Temple Mount rights activist and Likudnik Yehuda Glick has been cleared of charges against him Sunday, after the Jerusalem District Court dismissed a case against Glick alleging that he ignored the instructions of a uniformed police officer.
Glick was convicted by Traffic Court in late January of failure to comply to a policeman's orders, and was fined 1,000 shekel ($250) and banned from obtaining or holding a driver's license for 3 months.
In February, Glick appealed to the District Court, arguing that the policeman did not identify himself as such when pulling Glick over - and that to accuse Glick of a crime for such is a "mistake."
On Sunday, Arutz Sheva confirmed that Glick has been cleared of all charges and that he won the case - especially since he was not found guilty of any other crime.
Glick - who founded and heads the LIBA Initiative for Jewish Freedom on the Temple Mount – was shot in the chest on October 29 outside the Begin Heritage Center in Jerusalem. The shooter Mu'taz Hijazi, who was an Islamic Jihad terrorist, convict, and employee at a restaurant in the Center, pulled up in a motorcycle or scooter and confirmed Glick's identity before opening fire at point-blank range.

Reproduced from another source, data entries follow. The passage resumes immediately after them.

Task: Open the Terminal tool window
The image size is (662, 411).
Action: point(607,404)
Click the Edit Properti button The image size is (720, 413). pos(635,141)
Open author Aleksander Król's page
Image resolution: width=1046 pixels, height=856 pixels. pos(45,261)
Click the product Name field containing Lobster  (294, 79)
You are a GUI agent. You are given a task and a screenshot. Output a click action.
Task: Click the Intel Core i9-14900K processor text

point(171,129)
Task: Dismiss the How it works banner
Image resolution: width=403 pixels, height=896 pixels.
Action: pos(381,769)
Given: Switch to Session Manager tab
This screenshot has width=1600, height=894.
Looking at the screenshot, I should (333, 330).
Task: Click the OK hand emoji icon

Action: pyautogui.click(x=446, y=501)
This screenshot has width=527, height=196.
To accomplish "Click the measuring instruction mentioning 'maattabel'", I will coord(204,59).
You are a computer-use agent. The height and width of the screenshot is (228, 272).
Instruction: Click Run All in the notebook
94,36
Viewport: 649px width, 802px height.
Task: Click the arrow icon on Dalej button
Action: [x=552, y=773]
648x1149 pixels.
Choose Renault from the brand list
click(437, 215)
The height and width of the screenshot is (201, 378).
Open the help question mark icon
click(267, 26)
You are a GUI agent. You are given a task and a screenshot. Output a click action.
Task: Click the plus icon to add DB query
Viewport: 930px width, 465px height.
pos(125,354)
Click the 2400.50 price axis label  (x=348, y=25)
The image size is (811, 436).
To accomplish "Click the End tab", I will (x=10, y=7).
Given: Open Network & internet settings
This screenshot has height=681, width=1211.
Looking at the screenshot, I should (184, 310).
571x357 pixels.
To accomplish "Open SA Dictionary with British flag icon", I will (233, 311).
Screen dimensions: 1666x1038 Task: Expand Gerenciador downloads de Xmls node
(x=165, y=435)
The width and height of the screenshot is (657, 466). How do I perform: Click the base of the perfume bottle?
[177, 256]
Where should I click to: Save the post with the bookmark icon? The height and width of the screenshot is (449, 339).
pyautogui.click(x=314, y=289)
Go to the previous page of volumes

Prior to the attack Glick had been repeatedly targeted in an online hate campaign, and recently the Jerusalem District Court revealed that a separate attack on Glick had been planned for October 30 - one day after he was shot. An expose by Galei Yisrael shortly after the attack implied that the police did, in fact, know about the threats to Glick's life before the attack, despite their denials.